I had a conversation several days ago with a teacher who was asking all the right questions. She wanted ideas of what works, what the research is saying is great for kids. In her first year, she was using primary sources and other kinds of evidence. She was having kids address deep questions. But she was still concerned about lecturing too much.

And I had to agree. She was probably lecturing too much. It’s an easy habit to fall back on – it makes it seem like you’re doing your job. It fills the time. It covers the content. And it’s often a “great” classroom management tool . . . in the sense that kids are busy “learning” so they’re not setting stuff on fire.

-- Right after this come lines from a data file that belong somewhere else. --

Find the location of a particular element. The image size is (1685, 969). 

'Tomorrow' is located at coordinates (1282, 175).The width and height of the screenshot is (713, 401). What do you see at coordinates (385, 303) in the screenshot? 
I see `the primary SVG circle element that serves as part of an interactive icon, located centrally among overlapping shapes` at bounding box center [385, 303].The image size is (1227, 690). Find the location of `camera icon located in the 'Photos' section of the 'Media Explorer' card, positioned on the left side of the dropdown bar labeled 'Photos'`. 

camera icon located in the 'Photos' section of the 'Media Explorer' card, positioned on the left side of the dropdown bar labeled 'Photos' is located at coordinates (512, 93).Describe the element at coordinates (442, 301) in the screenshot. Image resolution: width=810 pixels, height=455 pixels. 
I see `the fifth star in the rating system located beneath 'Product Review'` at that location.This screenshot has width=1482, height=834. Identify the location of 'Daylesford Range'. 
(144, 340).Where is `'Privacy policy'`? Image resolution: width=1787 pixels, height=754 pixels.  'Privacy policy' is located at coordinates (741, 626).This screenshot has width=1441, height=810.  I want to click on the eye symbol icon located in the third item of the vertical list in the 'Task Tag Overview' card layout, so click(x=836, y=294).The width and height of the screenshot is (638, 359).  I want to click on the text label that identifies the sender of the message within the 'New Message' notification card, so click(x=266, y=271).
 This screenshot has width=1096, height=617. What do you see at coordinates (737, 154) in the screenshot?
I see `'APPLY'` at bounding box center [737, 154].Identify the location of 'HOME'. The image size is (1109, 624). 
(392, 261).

But for a lot of reasons – most of them accurate – lecture as an instructional tool is seen as a bad thing. And for the most part, I agree. Kids need to be solving problems. Working in groups. Messing with evidence. Creating products. Communicating solutions. It’s tough doing that when they’re sitting in rows listening to you.

But I will also suggest that short, interactive conversations between you and your students can be one way for kids to collect foundational knowledge that helps them do those other things. Short and interactive being the operative words here.

Another word that needs to be added to the mix?

Visually appealing.

If you’re going to use lecture as a tool for building foundation knowledge, commit to short, intense, interactive, and visually appealing presentations. There is a ton of research on why visually appealing works better than, well . . . ugly.

And I know many of you use PowerPoint or Keynote. Others swear that using something Prezi or different types of mobile presentation tools makes their presentations so much better. But it really doesn’t matter what software or platform that you use, if your presentation deck or slides suck, your lecture won’t be as effective.

So . . . a few things to remember:

  • Keep your slides clean and crisp – limit your use of colors and fonts.
  • Avoid unnecessary animations and sounds
  • Embed videos and photos directly into your slides
  • Keep your fonts to sans serif and larger that 24 point
  • Your slides should have minimal text – one idea per slide
  • Use a consistent style / color families / fonts  throughout your presentation

Need some visually appealing examples?

Start here. Then here.

Finally browse through some Slideshare how-tos. Then go back to your presentations and make some changes. So that when you do lecture, your visuals are selling ideas, concepts, and big ideas. And you’re not putting kids to sleep.